Re: [PATCH v2] KVM: arm64: Prevent the host from using an smc with imm16 != 0
From: Marc Zyngier
Date: Wed Mar 25 2026 - 10:42:11 EST
On Wed, 25 Mar 2026 13:28:05 +0000,
Mark Rutland <mark.rutland@xxxxxxx> wrote:
>
> On Wed, Mar 25, 2026 at 11:31:38AM +0000, Sebastian Ene wrote:
> > The ARM Service Calling Convention (SMCCC) specifies that the function
> > identifier and parameters should be passed in registers, leaving the
> > 16-bit immediate field of the SMC instruction un-handled.
>
> That's not quite right; the SMCCC spec says callers must use immediate
> 0.
>
> See https://developer.arm.com/documentation/den0028/h/ section 2.10
> ("SME and HVC immediate value"), which says:
>
> | • For all compliant calls, an SMC or HVC immediate value of zero must be
> | used.
> | • Nonzero immediate values in SMC instructions are reserved.

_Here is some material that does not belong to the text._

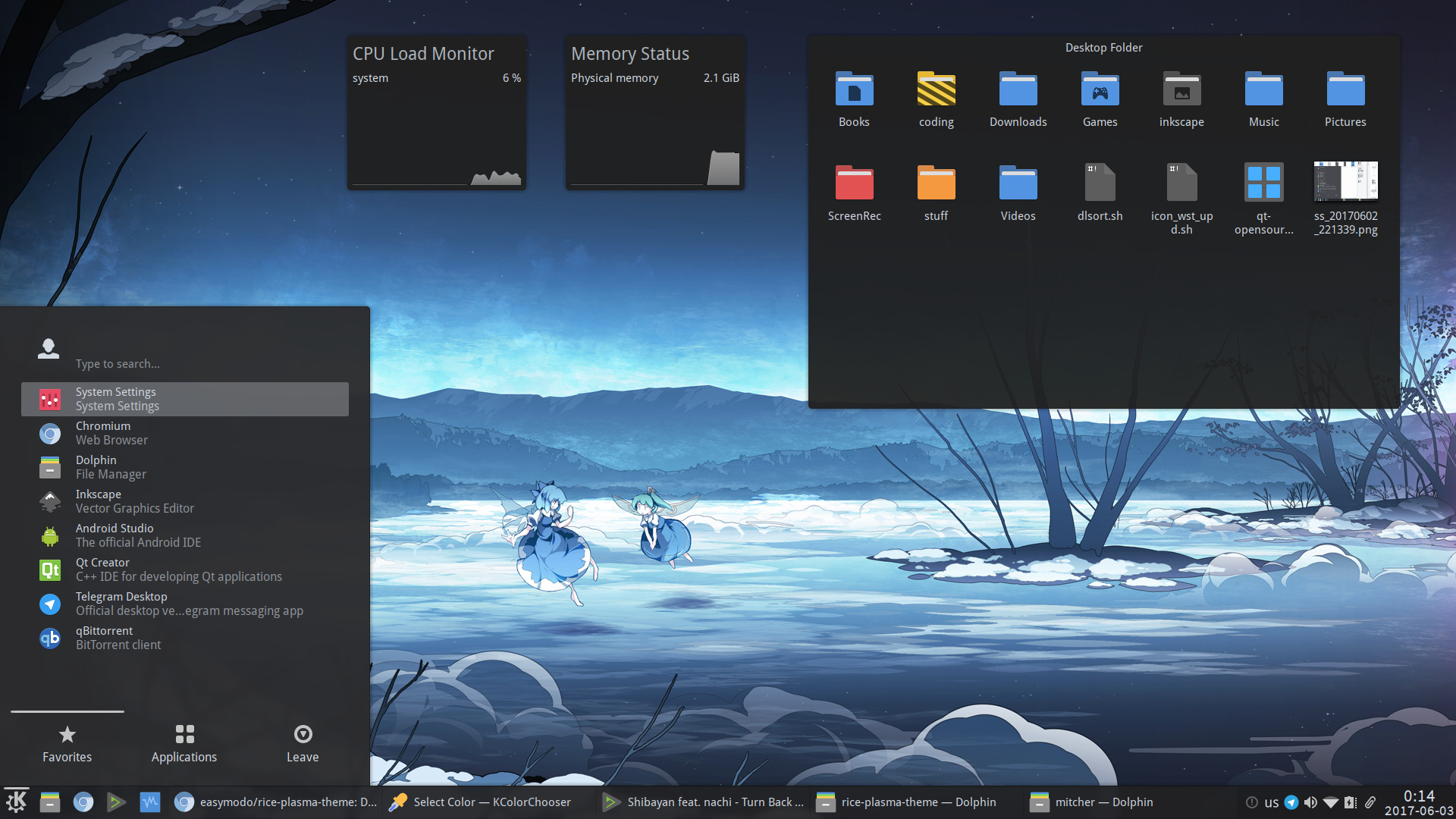1456x819 pixels.
Task: Switch to the Leave tab in launcher
Action: (303, 744)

> | • Nonzero immediate values in HVC instructions are designated for use by
> | hypervisor vendors.
>
> > Currently, our pKVM handler ignores the immediate value, which could lead
> > to non-compliant software relying on implementation-defined behavior.

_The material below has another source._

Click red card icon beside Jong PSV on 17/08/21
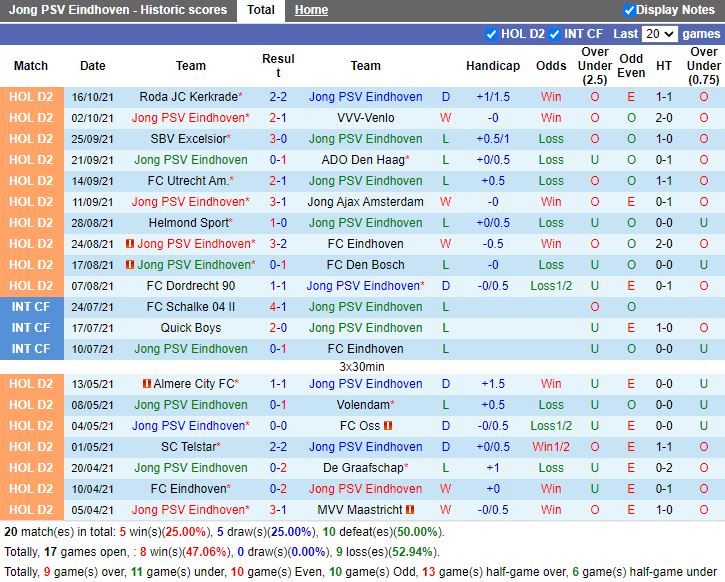Image resolution: width=725 pixels, height=582 pixels. coord(130,265)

> > Enforce the host kernel running under pKVM to use an immediate value
> > of 0 by decoding the ISS from the ESR_EL2 and return a not supported
> > error code back to the caller.
>
> From my PoV, it'd be fine to turn a non-zero immediate into an UNDEF:
I disagree. If SMC can be handled at all, then it cannot UNDEF based
on the immediate -- the is no provision for that in the architecture.
If it can UNDEF, then it must UNDEF always (as if SCR_EL3.SMD == 1).
Thanks,
M.
--
Without deviation from the norm, progress is not possible.